(Saved data entries)
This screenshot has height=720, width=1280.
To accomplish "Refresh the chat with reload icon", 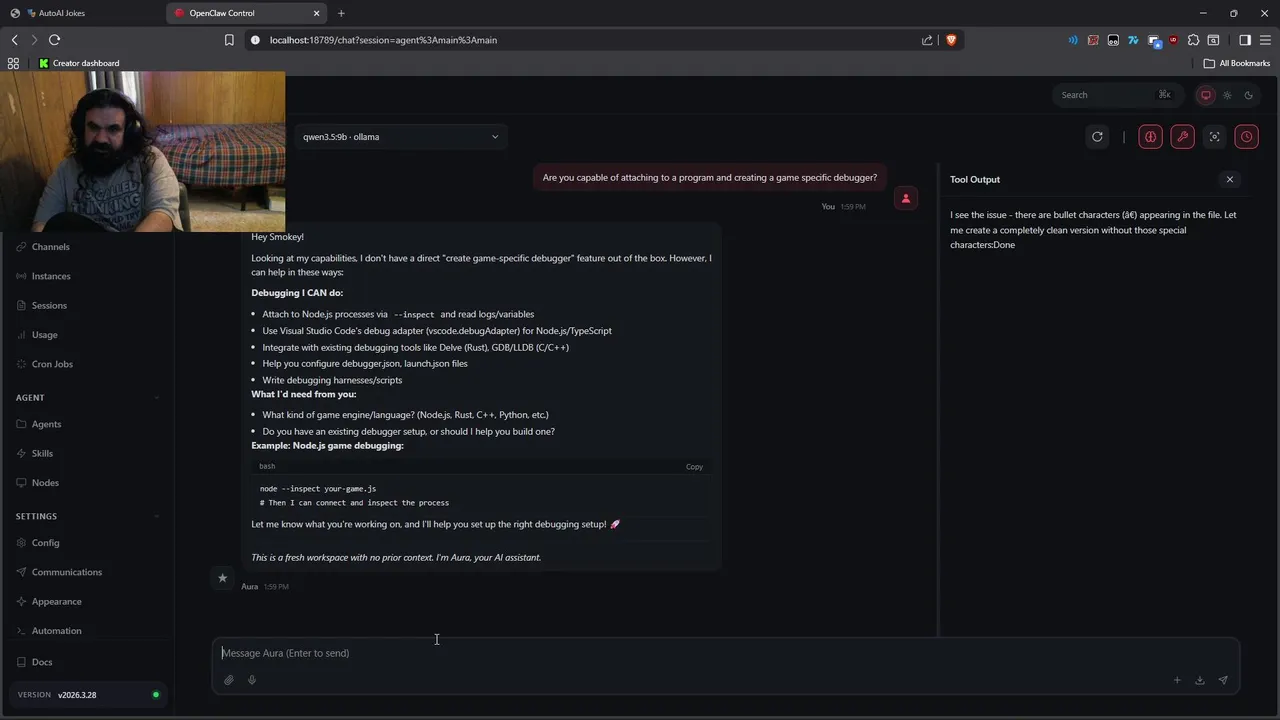I will [1097, 137].
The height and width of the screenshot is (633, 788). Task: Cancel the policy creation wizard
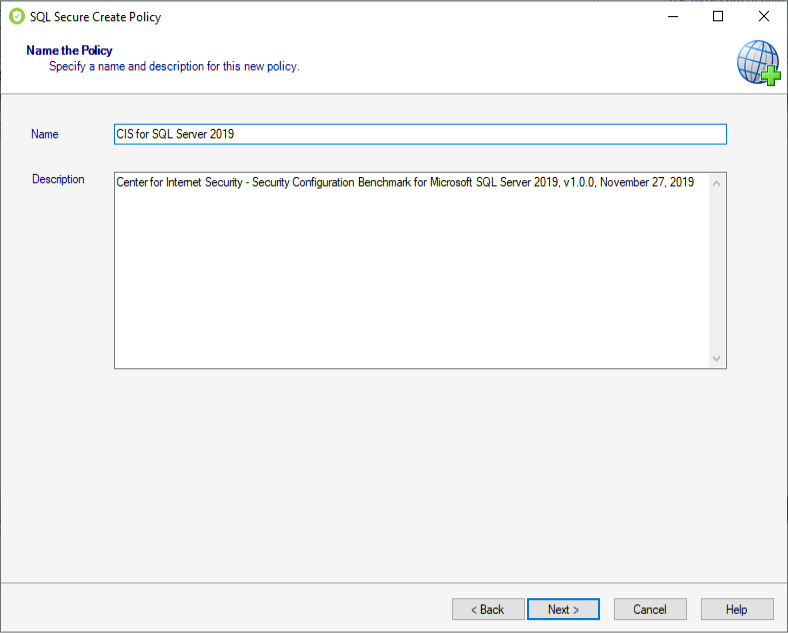[x=649, y=609]
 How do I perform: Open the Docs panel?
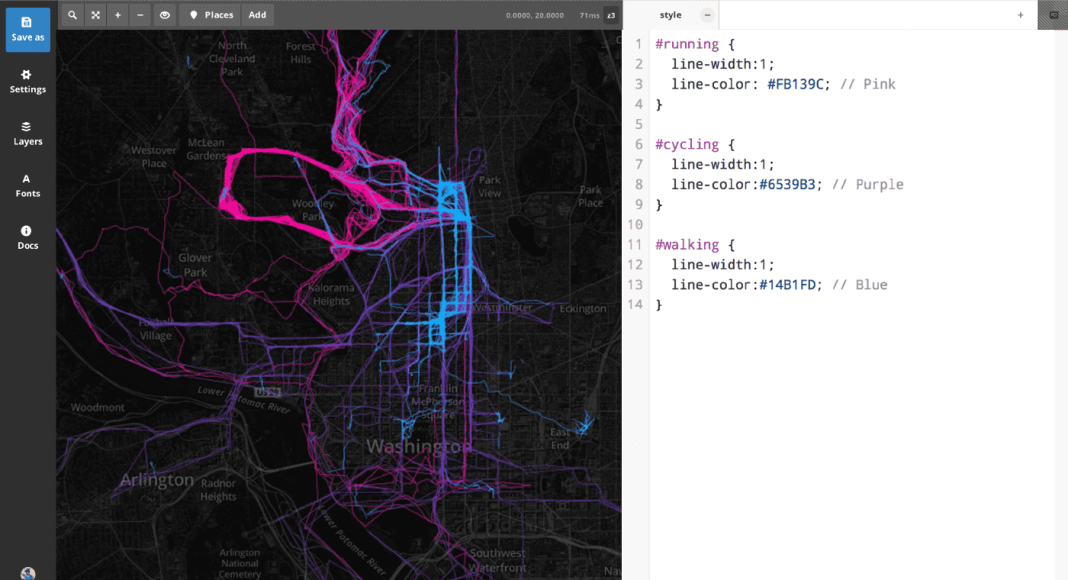tap(27, 237)
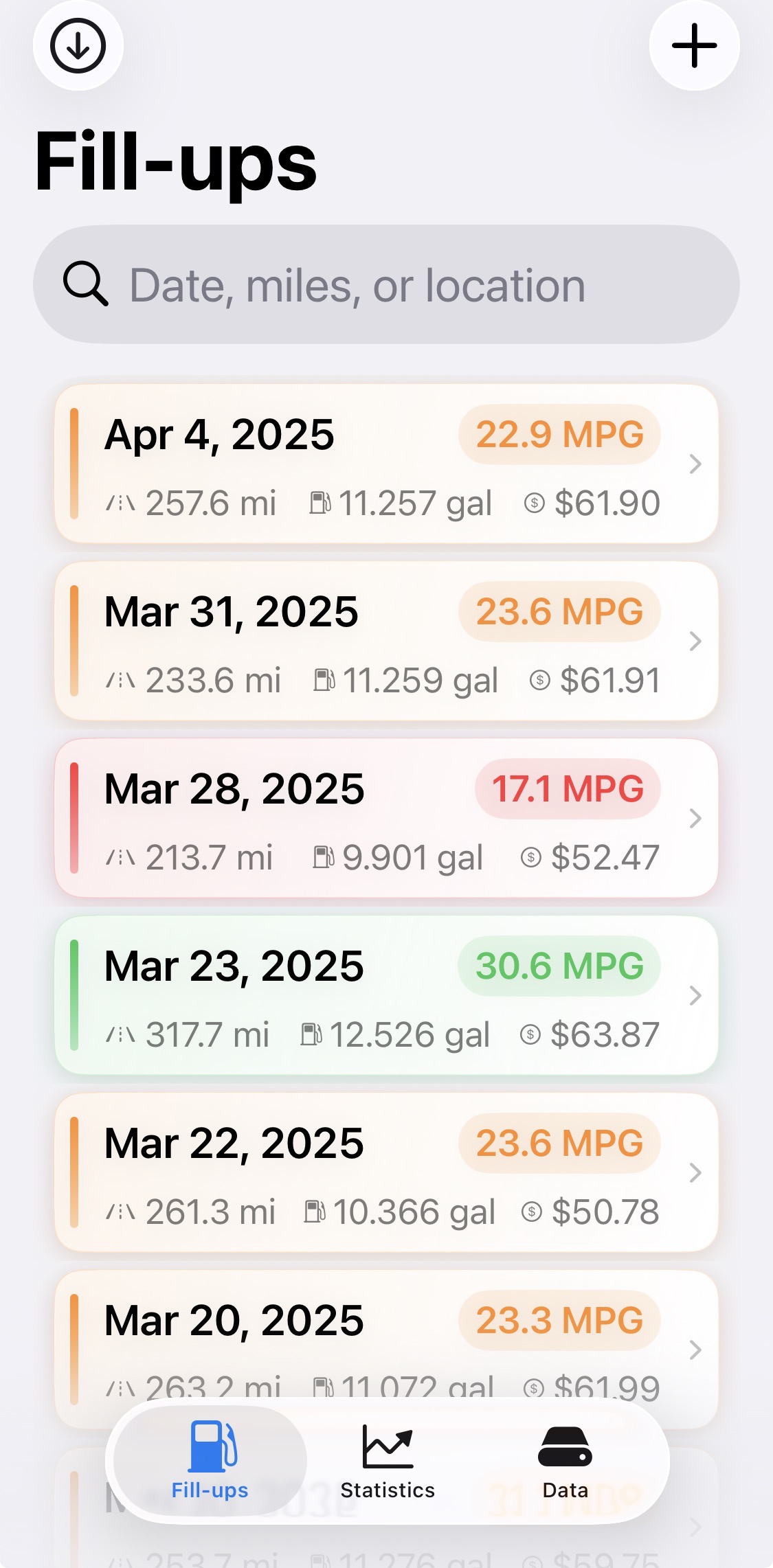Tap the download arrow circle icon
Viewport: 773px width, 1568px height.
[78, 46]
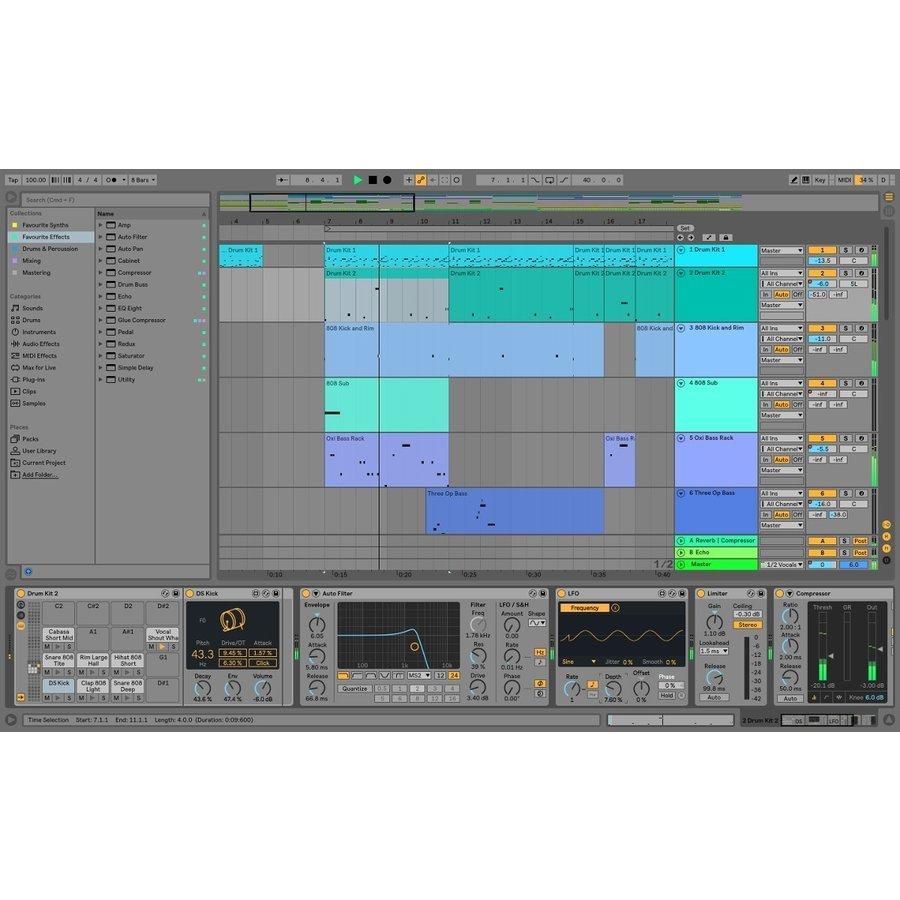Open the Plug-ins category in the browser
Image resolution: width=900 pixels, height=900 pixels.
tap(32, 379)
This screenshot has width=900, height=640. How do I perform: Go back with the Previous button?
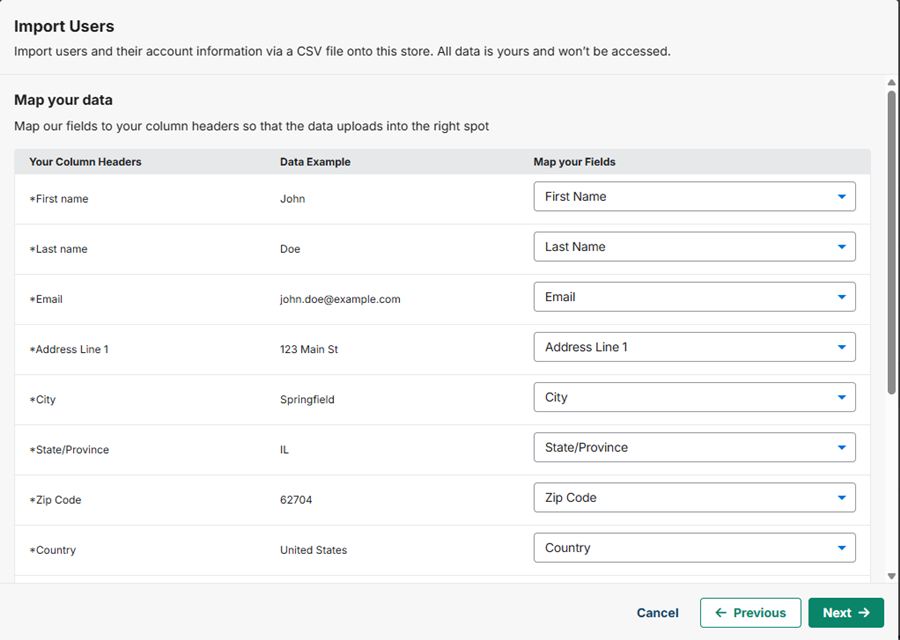[x=750, y=613]
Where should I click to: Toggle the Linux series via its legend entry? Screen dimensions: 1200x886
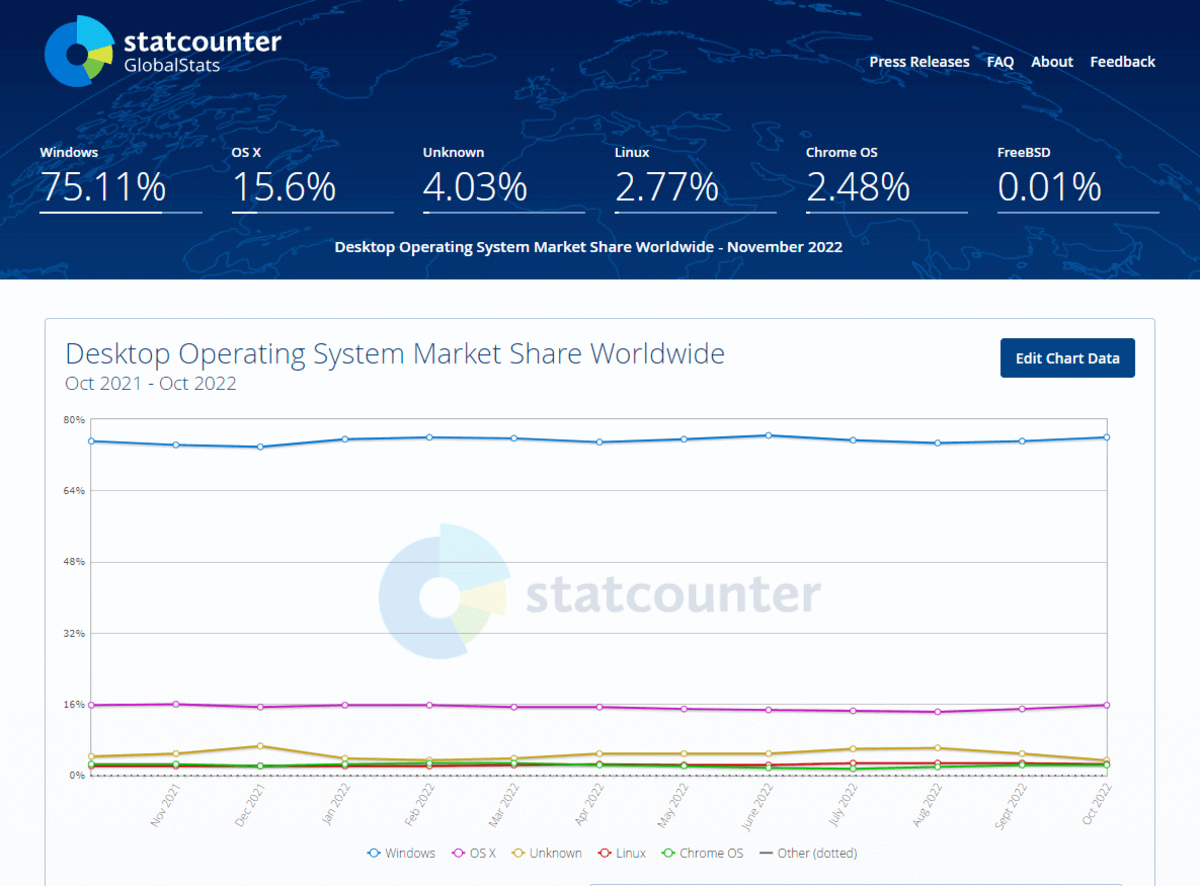point(621,853)
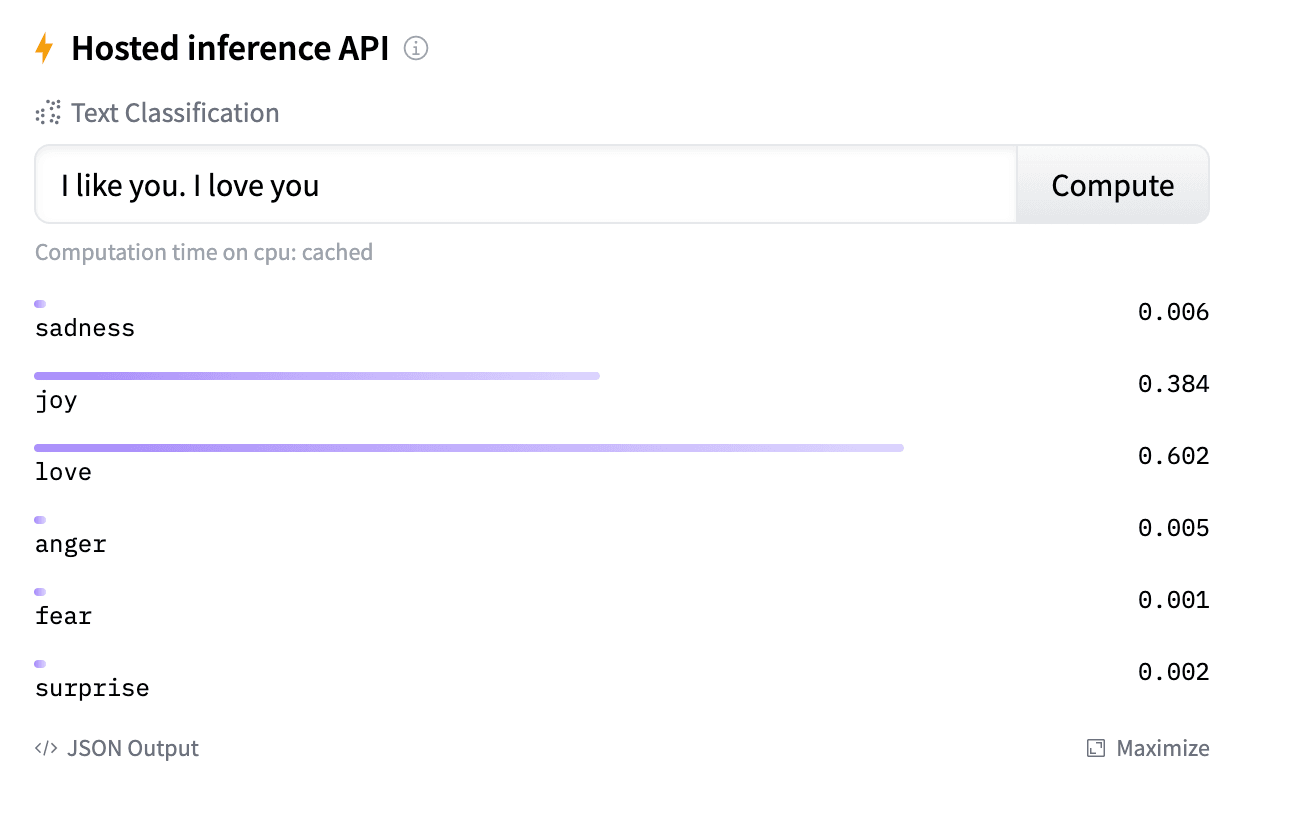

[What is needed]
Reproduce verbatim, and only, the lines starting at the one that contains "This screenshot has width=900, height=640." and ending with the final line of the records; leave out the pictures.

[Your solution]
This screenshot has width=900, height=640. How do I perform: Go back with the Previous button?
[x=750, y=613]
Where should I click to: Toggle the Linux series via its legend entry? Screen dimensions: 1200x886
point(621,853)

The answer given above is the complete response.